BEGIN Extracted material
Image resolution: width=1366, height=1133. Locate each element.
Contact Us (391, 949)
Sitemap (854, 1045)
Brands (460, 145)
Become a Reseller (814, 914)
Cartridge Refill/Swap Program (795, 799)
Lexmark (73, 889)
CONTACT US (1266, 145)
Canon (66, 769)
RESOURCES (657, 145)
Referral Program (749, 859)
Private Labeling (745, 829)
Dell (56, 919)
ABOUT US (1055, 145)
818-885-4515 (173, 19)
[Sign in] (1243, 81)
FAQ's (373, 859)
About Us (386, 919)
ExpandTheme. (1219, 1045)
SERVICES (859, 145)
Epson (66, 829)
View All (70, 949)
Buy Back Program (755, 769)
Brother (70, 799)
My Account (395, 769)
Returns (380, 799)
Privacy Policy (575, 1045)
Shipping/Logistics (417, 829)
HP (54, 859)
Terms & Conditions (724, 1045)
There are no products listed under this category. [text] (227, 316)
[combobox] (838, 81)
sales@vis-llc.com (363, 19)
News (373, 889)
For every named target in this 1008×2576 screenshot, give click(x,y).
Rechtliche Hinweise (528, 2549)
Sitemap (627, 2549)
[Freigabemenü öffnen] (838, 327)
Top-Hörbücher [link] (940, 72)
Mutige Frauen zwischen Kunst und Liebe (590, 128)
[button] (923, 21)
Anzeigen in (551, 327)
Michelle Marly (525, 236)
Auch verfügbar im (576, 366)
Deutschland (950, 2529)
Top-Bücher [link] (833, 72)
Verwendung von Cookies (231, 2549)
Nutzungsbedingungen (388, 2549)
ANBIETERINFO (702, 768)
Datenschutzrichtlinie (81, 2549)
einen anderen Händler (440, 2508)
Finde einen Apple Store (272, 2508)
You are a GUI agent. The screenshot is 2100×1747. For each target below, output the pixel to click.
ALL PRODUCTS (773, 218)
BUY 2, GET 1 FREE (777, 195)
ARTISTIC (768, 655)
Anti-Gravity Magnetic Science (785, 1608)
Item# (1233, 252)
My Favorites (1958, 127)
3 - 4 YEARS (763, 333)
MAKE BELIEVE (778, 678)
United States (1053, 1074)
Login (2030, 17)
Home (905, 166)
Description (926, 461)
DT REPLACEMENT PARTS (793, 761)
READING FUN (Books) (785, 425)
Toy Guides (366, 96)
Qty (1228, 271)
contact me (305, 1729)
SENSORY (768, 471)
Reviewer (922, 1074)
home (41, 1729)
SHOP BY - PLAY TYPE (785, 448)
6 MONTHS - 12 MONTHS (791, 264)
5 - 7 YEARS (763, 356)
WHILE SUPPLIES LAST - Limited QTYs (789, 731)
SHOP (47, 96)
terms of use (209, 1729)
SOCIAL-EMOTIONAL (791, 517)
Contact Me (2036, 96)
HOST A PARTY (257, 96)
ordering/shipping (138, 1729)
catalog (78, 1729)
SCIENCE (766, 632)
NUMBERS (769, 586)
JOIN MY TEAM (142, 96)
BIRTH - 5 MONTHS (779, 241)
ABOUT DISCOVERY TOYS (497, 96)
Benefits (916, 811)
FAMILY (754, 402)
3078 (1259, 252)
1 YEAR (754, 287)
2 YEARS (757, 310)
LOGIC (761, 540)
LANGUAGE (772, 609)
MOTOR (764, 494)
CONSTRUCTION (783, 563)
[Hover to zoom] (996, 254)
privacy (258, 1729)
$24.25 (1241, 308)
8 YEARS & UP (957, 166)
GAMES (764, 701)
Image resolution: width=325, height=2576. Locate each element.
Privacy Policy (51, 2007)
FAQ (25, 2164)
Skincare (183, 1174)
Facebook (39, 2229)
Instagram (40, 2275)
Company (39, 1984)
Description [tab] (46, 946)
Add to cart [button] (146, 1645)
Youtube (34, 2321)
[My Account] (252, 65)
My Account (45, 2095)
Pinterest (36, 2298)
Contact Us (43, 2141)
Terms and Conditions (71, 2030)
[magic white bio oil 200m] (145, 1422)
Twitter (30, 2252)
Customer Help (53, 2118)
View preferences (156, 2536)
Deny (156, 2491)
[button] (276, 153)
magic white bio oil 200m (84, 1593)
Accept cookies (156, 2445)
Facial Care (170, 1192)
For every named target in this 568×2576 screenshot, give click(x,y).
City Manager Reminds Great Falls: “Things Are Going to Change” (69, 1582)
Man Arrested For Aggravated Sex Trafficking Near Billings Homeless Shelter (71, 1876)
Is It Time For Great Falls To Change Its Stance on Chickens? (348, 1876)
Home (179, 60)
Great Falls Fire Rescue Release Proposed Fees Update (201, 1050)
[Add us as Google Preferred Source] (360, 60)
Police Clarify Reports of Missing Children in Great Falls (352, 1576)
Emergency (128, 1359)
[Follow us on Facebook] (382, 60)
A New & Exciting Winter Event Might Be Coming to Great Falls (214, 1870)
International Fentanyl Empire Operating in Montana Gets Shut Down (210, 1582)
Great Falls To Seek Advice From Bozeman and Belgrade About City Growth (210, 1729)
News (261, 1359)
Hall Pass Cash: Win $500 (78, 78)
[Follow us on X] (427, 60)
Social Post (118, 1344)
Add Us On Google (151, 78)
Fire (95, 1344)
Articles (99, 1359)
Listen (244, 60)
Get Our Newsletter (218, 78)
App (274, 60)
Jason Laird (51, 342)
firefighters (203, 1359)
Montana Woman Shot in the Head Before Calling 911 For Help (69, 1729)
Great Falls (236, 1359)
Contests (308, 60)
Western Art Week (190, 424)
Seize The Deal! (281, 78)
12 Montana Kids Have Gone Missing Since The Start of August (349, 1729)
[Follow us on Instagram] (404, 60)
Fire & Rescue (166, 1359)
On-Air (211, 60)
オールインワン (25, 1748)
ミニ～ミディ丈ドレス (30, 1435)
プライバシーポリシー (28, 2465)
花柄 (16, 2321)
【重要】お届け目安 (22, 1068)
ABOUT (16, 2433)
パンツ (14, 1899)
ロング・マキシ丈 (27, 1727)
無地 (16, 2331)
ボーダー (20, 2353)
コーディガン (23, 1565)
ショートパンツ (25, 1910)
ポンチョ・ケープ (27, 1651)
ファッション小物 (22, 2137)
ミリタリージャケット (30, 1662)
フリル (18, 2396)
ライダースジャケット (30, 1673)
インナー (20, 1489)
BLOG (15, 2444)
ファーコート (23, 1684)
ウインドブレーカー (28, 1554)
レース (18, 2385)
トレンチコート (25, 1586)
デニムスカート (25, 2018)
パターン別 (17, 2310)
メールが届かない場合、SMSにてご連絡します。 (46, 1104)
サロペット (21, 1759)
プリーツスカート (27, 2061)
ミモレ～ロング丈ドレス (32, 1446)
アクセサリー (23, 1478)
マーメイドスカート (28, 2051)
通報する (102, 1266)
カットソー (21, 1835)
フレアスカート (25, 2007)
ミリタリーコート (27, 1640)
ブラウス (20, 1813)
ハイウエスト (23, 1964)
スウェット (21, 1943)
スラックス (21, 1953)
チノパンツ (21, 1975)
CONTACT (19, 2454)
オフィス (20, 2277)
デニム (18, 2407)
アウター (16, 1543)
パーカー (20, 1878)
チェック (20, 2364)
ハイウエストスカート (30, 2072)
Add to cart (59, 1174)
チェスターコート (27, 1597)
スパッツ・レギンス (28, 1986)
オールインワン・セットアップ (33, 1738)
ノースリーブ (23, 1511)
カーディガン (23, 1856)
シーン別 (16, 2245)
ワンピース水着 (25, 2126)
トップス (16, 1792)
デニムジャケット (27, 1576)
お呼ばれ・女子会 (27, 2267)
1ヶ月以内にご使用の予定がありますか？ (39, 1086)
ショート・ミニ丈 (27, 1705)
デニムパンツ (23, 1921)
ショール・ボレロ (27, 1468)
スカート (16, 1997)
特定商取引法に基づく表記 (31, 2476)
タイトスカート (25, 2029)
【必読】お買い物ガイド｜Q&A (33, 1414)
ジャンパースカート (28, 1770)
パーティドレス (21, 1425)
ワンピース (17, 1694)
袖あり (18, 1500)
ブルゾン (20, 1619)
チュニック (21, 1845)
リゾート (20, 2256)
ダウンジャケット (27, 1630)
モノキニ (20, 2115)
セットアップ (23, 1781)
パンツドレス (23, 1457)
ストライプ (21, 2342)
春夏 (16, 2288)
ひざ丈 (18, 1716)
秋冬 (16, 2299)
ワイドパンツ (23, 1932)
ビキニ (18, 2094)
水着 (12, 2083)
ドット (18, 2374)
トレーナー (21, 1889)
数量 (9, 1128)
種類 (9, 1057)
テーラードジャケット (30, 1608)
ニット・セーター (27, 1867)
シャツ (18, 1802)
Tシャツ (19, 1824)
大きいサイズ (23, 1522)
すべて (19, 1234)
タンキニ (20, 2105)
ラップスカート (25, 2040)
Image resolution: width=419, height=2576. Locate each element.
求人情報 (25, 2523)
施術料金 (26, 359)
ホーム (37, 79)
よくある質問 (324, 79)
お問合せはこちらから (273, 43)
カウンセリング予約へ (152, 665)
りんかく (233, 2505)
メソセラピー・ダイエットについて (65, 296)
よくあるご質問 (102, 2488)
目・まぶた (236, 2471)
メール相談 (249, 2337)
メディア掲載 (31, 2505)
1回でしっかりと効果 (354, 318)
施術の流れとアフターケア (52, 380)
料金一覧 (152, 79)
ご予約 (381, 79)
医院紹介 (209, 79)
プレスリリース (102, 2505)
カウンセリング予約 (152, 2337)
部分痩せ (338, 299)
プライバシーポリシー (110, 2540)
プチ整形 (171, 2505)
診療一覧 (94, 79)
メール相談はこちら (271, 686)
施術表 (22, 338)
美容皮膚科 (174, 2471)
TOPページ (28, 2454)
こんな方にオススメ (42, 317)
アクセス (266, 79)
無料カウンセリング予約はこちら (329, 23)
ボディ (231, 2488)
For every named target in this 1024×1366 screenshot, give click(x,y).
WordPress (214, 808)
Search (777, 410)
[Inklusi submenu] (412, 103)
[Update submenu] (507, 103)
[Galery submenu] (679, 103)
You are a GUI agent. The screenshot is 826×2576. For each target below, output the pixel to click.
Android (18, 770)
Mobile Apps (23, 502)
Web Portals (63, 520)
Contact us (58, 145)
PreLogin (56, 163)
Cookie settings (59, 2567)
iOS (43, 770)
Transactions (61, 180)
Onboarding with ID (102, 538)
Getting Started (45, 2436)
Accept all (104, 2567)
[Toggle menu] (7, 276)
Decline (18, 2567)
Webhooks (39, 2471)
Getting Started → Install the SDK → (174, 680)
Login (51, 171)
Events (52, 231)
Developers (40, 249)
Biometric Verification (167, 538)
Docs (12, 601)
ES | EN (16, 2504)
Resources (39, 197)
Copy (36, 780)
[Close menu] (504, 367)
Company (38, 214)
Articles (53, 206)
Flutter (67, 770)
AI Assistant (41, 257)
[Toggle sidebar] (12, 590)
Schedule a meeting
END Extracted material
> **Exercise details**: Starting from the first line of the records above, retype each line exactly up to and including the one that contains "About Us (386, 919)", and nothing more.

> **Answer to the exercise**:
Image resolution: width=1366, height=1133. Locate each element.
Contact Us (391, 949)
Sitemap (854, 1045)
Brands (460, 145)
Become a Reseller (814, 914)
Cartridge Refill/Swap Program (795, 799)
Lexmark (73, 889)
CONTACT US (1266, 145)
Canon (66, 769)
RESOURCES (657, 145)
Referral Program (749, 859)
Private Labeling (745, 829)
Dell (56, 919)
ABOUT US (1055, 145)
818-885-4515 (173, 19)
[Sign in] (1243, 81)
FAQ's (373, 859)
About Us (386, 919)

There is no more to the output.